Talvez no último estágio da existência humana, a evolução definitiva seja exatamente vencer o instinto natural que nos propala a nos destruirmos mutuamente.
Segundo: ações da gestão anterior de combate ao crime
Um conjunto de medidas implantadas durante a administração do presidente Michel Temer em 2017 e 2018 também pode ter desempenhado um papel na redução de assassinatos. Isso inclui melhorias na coordenação e gestão das forças policiais e o aprimoramento das capacidades de investigação nos níveis nacional e estadual.
As autoridades federais também começaram a separar ativamente os líderes das facções violentas de outros prisioneiros nas prisões estaduais. Operações policiais militares e federais em larga escala foram lançadas em alguns estados para aplacar a violência urbana. Mesmo assim, essas medidas não devem ser exageradas: as taxas de homicídios também começaram a cair em estados como Alagoas, Bahia, Minas Gerais e Rio Grande do Sul, que não receberam muita atenção federal.
Terceiro: programas estaduais de treinamento e gestão
Possivelmente mais importante para a redução da taxa de homicídios foram os vários programas e projetos de segurança pública foram lançados pelos estados brasileiros muito antes da eleição presidencial de 2018, como o trabalho policial orientado a problemas e medidas de prevenção social em lugares como Ceará, Espírito Santo, Pará e Pernambuco.
Essas intervenções focaram na melhoria do treinamento policial, concentrando os recursos policiais nas áreas mais pobres e a participação das comunidades locais mais diretamente no planejamento e execução da segurança. Além disso, controles mais rigorosos foram impostos em algumas prisões estaduais, embora isso não tenha impedido massacres em 2019 em algumas partes do país.

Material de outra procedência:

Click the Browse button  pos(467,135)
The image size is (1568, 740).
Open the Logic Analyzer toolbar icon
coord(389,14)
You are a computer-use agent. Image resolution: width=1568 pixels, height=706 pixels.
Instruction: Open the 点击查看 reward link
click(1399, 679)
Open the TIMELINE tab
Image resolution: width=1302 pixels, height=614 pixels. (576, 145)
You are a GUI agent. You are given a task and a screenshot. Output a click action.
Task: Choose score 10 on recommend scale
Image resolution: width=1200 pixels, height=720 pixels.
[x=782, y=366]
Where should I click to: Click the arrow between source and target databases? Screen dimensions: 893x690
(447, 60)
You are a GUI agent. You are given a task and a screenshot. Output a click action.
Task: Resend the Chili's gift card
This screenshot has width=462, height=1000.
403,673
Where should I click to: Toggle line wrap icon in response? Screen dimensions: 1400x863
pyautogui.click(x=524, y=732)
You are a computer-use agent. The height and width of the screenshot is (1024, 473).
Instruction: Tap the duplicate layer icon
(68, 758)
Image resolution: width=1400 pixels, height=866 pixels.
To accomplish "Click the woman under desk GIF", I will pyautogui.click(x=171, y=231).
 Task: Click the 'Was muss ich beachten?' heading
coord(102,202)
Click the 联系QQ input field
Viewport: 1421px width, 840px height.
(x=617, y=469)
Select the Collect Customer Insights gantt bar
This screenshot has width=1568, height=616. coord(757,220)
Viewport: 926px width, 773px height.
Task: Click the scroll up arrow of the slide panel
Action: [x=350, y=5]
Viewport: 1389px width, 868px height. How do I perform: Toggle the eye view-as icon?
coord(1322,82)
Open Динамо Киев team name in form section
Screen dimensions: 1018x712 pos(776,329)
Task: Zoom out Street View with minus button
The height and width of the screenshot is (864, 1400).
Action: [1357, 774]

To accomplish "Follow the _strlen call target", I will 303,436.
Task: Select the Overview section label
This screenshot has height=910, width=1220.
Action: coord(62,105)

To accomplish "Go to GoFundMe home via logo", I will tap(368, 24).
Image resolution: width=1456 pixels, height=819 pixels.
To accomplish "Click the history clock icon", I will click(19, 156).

Fatores estruturais, como mudanças na economia e demografia do Brasil influíram no resultado: é concebível que a desaceleração da economia brasileira entre 2014 e 2016 possa ter aumentado os crimes contra a propriedade, enquanto melhorias marginais desde 2018 contribuíram para sua redução.
Enquanto isso, a redução de longo prazo na população jovem do país – mais de 12% desde 2000 – também pode desempenhar um papel. Embora esses e outros fatores possam ter contribuído em graus variados, é necessário um estudo mais aprofundado para entender melhor sua influência específica.
O Brasil ainda é o país mais violento do mundo
A redução contínua de homicídios em 2019, embora sem dúvida positiva, tenha sido precificada. Embora os níveis gerais de homicídios tenham diminuído nos últimos vinte meses, os assassinatos policiais aumentaram 23% em 2019, um recorde.
Embora as taxas de homicídios tenham caído, o Brasil ainda tem um recorde de homicídios em 2019. O Ministro da Justiça informou que houve “apenas” 21.289 assassinatos nos primeiros seis meses do ano. Isso se compara a 27.371 pela mesma época do ano passado, de acordo com o Violence Monitor.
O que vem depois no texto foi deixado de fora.